After scanning the GitHub Actions Marketplace for the security of those actions (read that post here) I was curious to see what happens if I’d enable Secret Scanning on the forked repositories. I regularly teach classes on using GitHub Advanced Security (where secret scanning is part of) and I always tell my students that they should enable secret scanning on their repositories. I even have a course on LinkedIn Learning about GitHub Advanced Security in case you want to learn more about it.
Secret scanning is part of the GitHub Advanced Security offering if you have a GitHub Enterprise account, but for public repos it is free to use (and enabled by default). GitHub scans the repository (full history) and issues and pull requests contents to see if it detects a secret. The detection happens based on a set of regular expressions shared by GitHub’s secret scanning partners (over 100 and counting). If a secret is detected, GitHub will notify the repository owner as well as the secret scanning partner. Depending on the context (public repo or not for example), the secret scanning partner can decide to revoke the secret immediately, which I think most partners do.
This functionality is so good and fast, that I routinely post my GitHub Personal Access Tokens to GitHub issues during my trainings, to show the power of secret scanning. Usually I already have an email and a revoked token before I finish explaining what is happening in the background.
In my GitHub Actions marketplace scan, I have the repositories of 14k actions forked into an organization, so I can enable secret scanning and see what I get back from secret scanning. Since all Action repositories on the marketplace are public, any secret that is found has been found before, so I expect all these secrets to already have been revoked before.

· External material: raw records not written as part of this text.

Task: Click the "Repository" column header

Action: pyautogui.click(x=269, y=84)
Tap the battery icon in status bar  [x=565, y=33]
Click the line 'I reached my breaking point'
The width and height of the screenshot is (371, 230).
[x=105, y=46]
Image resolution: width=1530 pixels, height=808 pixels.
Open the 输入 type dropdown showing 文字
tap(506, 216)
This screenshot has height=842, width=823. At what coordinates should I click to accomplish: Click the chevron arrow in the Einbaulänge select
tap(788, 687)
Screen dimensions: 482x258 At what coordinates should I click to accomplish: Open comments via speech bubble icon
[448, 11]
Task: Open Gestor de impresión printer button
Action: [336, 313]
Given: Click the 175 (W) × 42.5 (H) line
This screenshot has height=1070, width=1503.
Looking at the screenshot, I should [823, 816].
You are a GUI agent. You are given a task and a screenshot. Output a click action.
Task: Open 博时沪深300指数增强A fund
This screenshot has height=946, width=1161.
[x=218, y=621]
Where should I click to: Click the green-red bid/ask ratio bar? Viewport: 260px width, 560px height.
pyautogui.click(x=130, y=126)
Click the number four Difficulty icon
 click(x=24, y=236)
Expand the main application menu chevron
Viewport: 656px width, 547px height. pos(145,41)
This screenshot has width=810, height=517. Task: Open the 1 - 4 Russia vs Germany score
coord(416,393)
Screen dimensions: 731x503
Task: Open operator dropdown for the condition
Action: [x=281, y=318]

Overall results: Found [1353] secrets for the organization in [1110] repositories (out of 13954 repos scanned). Here is a top 15 of most found secrets to see what is being found:
Alert type | Count |
---|---|
GitHub App Installation Access Token | 692 |
Azure Storage Account Access Key | 155 |
GitHub Personal Access Token | 120 |
Amazon AWS Secret Access Key | 50 |
Plivo Auth ID | 40 |
Amazon AWS Access Key ID | 40 |
Google API Key | 34 |
Slack API Token | 31 |
Slack Incoming Webhook URL | 27 |
Atlassian API Token | 22 |
Plivo Auth Token | 16 |
GitHub SSH Private Key | 12 |
Amazon AWS Session Token | 12 |
HashiCorp Vault Service Token | 11 |
PyPI API Token | 10 |
With all the news recently about credential leaking and malicious actors using these secrets to do bad things, I think it is very important to enable secret scanning on your repositories! Having this data really shows the power of GitHub and its secret scanning partners.
I wanted to get these results to get a feel for the amount of things secret scanning would find. I my opinion, the maintainers of these actions have a high level of understanding Git and GitHub, so you’d expect a relative low number of secrets being found. Still, 1110 repositories out of 13954 repos is 7.9% off all repos where secrets have been found. This shows how easy it is to accidentally commit secrets to a repository. Even in my own repos, a secret was found (a GitHub Personal Access Token even) that I accidentally committed in an environment file! And that while I teach people on these things!
I think this is a good number to show to my students and customers to make the case for enabling secret scanning on their repositories. Even folks with a high level of understanding, will still make mistakes and secret scanning will help by finding them for you, every time you make a change to your repository.